Image of Kelsi Carolan, LCSW
Kelsi Carolan, LCSW

An attempt to reduce unnecessary emergency department visits with telemedicine triage failed when senior living healthcare providers were not on board, a new study has found. There’s a lesson for clinicians and administrators from the findings, the researchers say.

The intervention was conducted in a 950-bed independent living community in California. When a resident called for help, an emergency medical technician could contact an emergency medicine physician via telemedicine to assist with management and triage. Facility administrators encouraged staff members to use the program even in cases that were not medically urgent, and there was no cost to residents.

The researchers, including long-term care expert David Grabowski, Ph.D., of Harvard, compared the number of calls that resulted in emergency department transport with the same outcomes in two control communities.

Intervention uptake was low, with no reduction in emergency department visits. What’s more, investigators found a great divide in resident and staff perception of the program. Many residents found it helpful, and some said it helped them avoid unnecessary emergency care. But in focus groups, EMT-trained staff said residents were reluctant to use the telemedicine option and did not directly request it. In addition, they believed that the process simply delayed an inevitable hospital trip and that it was an obstacle to providing proper care.
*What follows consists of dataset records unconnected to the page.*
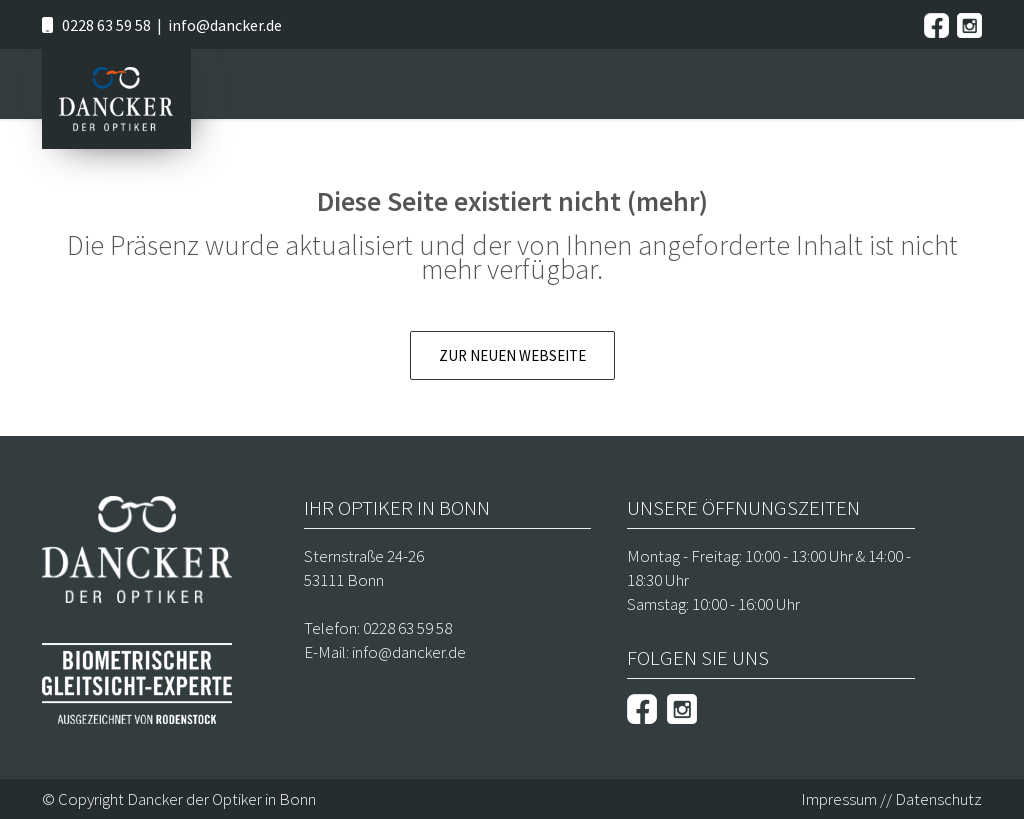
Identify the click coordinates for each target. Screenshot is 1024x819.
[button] (44, 775)
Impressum (839, 799)
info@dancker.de (225, 25)
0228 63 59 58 (106, 25)
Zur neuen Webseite (512, 355)
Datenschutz (938, 799)
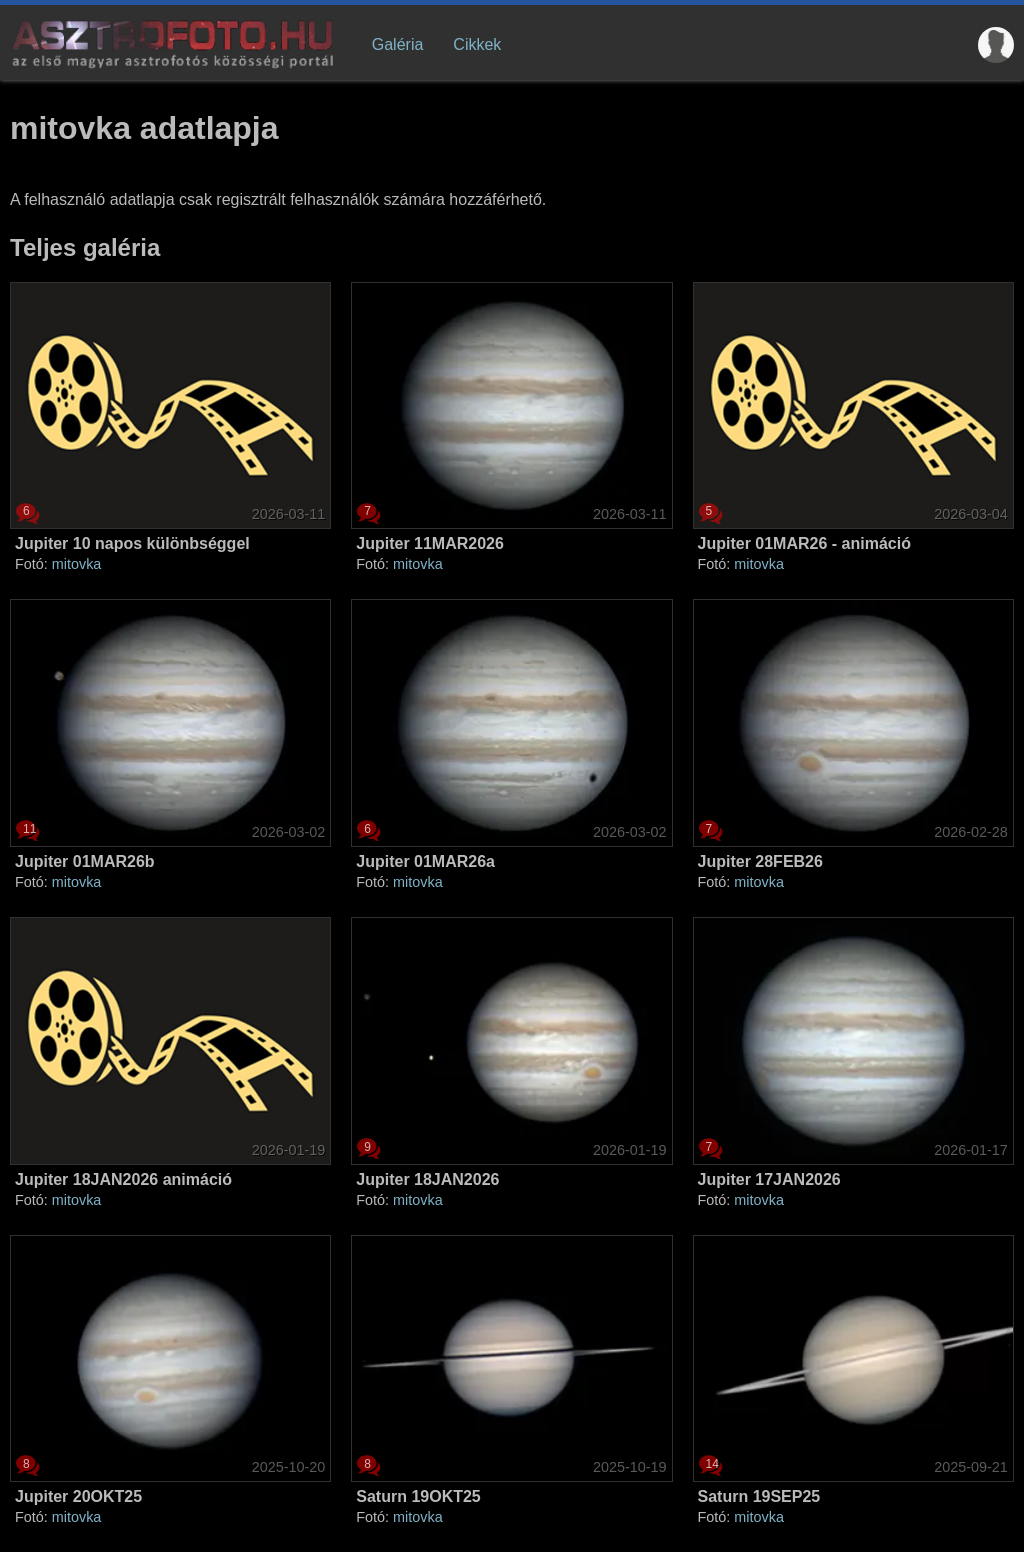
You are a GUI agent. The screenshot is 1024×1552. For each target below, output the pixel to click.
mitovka (77, 564)
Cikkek (477, 44)
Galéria (398, 44)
“Staff were saying it’s not appropriate for emergency care, and most folks need to go to the emergency room,” said co-author Kelsi Carolan, LCSW, of the University of Connecticut. She and her colleagues concluded that any changes to this dynamic would require a cultural shift among workers who are trained to use emergency care to help their patients, and are understandably invested in this mode of healthcare.

“There’s room for change if there is increased recognition among these frontline providers that sending people to the emergency room unnecessarily is not actually helping them and may actually cause harm,” Carolan said. 
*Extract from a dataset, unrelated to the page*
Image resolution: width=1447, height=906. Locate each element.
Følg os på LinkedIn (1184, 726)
The pandemic may have helped do just that, she added. “There might be a broader and more mainstream understanding now of the risks, at least related to COVID, of going into the emergency room when it’s not necessary,” she said.

The takeaway for clinicians? There can be such a big discrepancy between the preferences of the people being served by providers and what the providers believe is best, Carolan said. 

And for administrators, “if the people on the ground who are actually in charge of delivering the intervention don’t feel it is valuable or a good use of their time, then the whole thing may be destined to fail. For me, that encourages caution,” she concluded.

The study was published in the Journal of Medical Internet Research.